==== Passage given

Whats that old Napoleon quote? Amateurs talk tactics, professionals talk logistics.
One of several reasons the Germans lost is that they put lots of time and energy into developing fancy toys and a comparatively little energy into developing the ability to produce them and keep them in the fight.
Then please step me through how these horses and mules built something to the tune of 100K aircraft - roughly the same number that the Brits did. Did the Germans use some Aryan über-mules, or were the Brits fake-industrialized as well?
What is there to step through? Nothing in the design of a Messerschmitt precludes fueling it from the back of a horse-cart.
I would imagine that the sheer scale implies the use of some sort of mass transportation system, like a railway, to deliver the raw resources needed for their production. Also factories. But if Tooze says it's mules all the way down, I guess I better trust the experts.
Its not that they didn't have cars, trucks, or locomotives at all. It's that they had so few of them.
And yes a good part of the blame goes to the the steel shortage described by @WestphalianPeace but the simple facts remain.
Amateurs talk tactics, professionals talk logistics.

========

▶ _Work to complete_
1. Lay out the lines of the records as a Markdown table with the columns Row and Line, starting with the line that contains "Where should I click to: Click the FreeMem" and going on through the line that contains "(x=136, y=359)", leaving out blank lines.
2. Proceed with the discussion of German wartime logistics, picking up right after its last line.

==== Records provided

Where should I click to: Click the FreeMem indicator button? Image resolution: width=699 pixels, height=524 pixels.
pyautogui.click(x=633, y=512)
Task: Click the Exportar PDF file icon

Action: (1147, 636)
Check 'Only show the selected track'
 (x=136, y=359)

========
==== Records provided

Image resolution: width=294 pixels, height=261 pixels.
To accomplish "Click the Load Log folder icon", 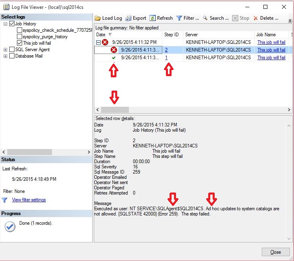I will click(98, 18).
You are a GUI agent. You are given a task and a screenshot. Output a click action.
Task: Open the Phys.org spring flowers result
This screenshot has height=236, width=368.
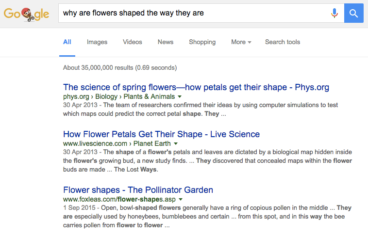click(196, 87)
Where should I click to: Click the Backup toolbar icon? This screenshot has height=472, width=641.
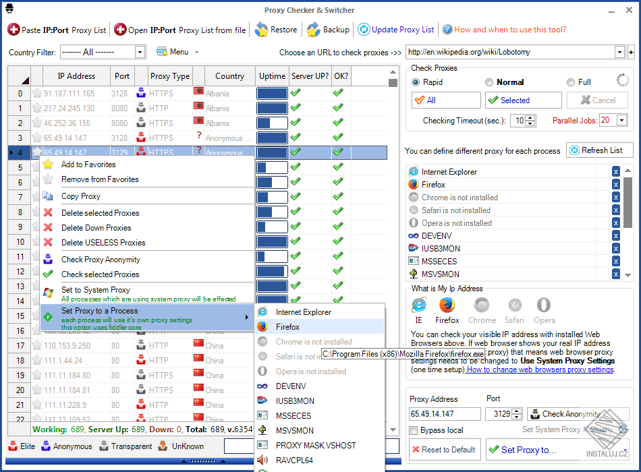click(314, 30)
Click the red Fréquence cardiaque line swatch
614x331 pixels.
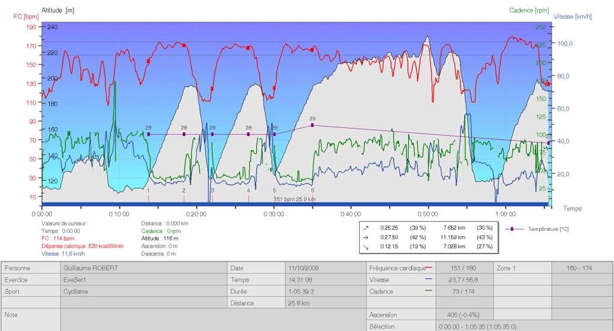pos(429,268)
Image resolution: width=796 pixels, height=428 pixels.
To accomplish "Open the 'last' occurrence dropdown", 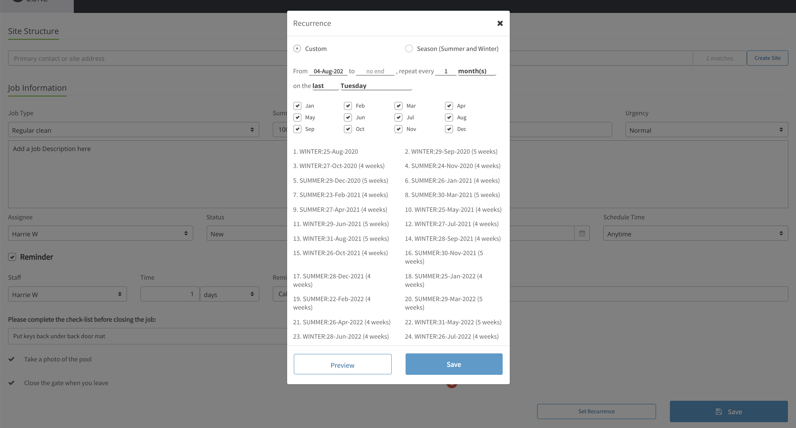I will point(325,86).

========

▶ _Answers to the exercises_
1.
| Row | Line |
|---|---|
| 1 | Where should I click to: Click the FreeMem indicator button? Image resolution: width=699 pixels, height=524 pixels. |
| 2 | pyautogui.click(x=633, y=512) |
| 3 | Task: Click the Exportar PDF file icon |
| 4 | Action: (1147, 636) |
| 5 | Check 'Only show the selected track' |
| 6 |  (x=136, y=359) |

2.
So I'll go right back to the raw production numbers I cited, and point out they were roughly on-par with Britain. They obviously ultimately lost, but the run for the money that they gave to Europe + US would indicate that they weren't backwards or low-tech. Either that, or everyone else was as well, which makes those descriptors meaningless.
Also re: locomotives in particular, you can tell where Prussia used to end, and where the Russian Empire began, just by looking at the railway map of Europe. To be clear: not the 1930's and 40's map - the one from current year. Like, I don't know if you realize how tall the order of "Germany was a backwards low-tech economy" is.
Britain was also very primitive. They were still eating their old mine and shunting ponies in the 50s, because all through the war all their railyards were using horses. (They also didn't get the post-war infrastructure rebuild that Europe got, which accelerated their decline.)
Germany was in the situation where the vast majority of their divisions were exactly as maneuverable as in WW1 the second they got off trains and hitched their anti-tank guns to the horse teams.
My dad had an older artilleryman friend who said they were jealous of the panzer units heading east, but very grateful for the horses on the way back west because you can't eat a tank.
I'd propose that if we're calling the literal global hegemon of the time "very primitive", maybe it's time to take step back and reassess if we're using the right standard.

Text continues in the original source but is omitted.